Much like the early participants in the various paid search marketplaces were able to find incredible bargains on keyword buys due to a lack of competition, these early participants in these online display marketplaces are finding steep discounts on highly targeted audiences. But this is bound to change. George raised this issue specifically, pointing out that advertisers are more than willing to pay a fair price to get their messages in front of valuable audiences and reward publishers for attracting them. But the difference is that only the impressions created by valuable audiences would be rewarded in a world where every impression could be analyzed and bid upon in real time.
This does beg the question of what value premium versus non-premium publishers would provide to the market. One interpretation of all this is that The New York Times is only as valuable as the individual audiences it represents — and that the same users reading a blog would be monetized the same way.
I have my own theory on this. I believe that valuable audiences are going to drive high eCPMs, regardless of the publisher. Combining high-value audiences with high-quality content will drive that price up even higher. And impressions that contain fewer targeting parameters will drop in value. But I believe that untargeted impressions on non-premium publishers will become almost completely worthless in this world.
This bodes very well for premium publishers, which will get ultra-high eCPMs on their most highly targeted impressions of quantifiably valuable audiences. They will get lower, but still respectable eCPMs on their less qualified impressions that are still associated with high-quality browsing experiences. It’s the lower quality content — the UGC and impression 15-1,000 in an online photo gallery on a social networking site — that is going to take a hit on a blended eCPM basis. The hope is that some small portion of their impressions will cover a valuable enough audience that they’ll still monetize effectively.

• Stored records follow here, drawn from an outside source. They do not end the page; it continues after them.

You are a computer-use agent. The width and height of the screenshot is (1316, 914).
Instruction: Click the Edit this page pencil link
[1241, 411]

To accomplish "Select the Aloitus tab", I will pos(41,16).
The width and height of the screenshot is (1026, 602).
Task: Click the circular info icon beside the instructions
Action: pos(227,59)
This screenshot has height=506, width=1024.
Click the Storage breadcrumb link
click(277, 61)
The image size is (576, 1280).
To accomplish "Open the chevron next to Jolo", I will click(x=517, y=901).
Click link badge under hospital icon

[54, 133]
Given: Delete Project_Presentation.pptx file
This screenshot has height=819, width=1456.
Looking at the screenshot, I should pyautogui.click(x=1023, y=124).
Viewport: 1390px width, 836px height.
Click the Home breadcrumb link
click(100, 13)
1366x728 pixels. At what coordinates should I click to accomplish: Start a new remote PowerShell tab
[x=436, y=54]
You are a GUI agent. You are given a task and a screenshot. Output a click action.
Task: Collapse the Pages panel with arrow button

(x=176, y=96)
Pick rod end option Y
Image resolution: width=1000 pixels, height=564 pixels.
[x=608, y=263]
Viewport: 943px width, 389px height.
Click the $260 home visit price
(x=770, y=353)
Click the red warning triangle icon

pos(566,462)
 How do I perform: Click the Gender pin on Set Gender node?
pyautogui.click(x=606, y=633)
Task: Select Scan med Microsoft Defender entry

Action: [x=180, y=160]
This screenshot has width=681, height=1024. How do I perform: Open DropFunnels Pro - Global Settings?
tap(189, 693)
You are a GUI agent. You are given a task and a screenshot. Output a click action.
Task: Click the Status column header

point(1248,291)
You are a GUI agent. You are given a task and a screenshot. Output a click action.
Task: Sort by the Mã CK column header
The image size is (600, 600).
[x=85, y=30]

Now don’t get me wrong. It’s going to take years for the industry to shift to this new model. Agencies will continue to hire armies of liberal arts majors for the foreseeable future and arm them with massive budgets and negotiating power. And publishers will still hire armies of salespeople to answer the RFPs and buy drinks, dinners, and golf games for the buyers. But I’ll officially call the fight at this point. Thud!
While we were going about our day-to-day, this new model has been playing rope-a-dope with us and is winding up for a haymaker. Ignore this message at your peril. Ding, ding, ding!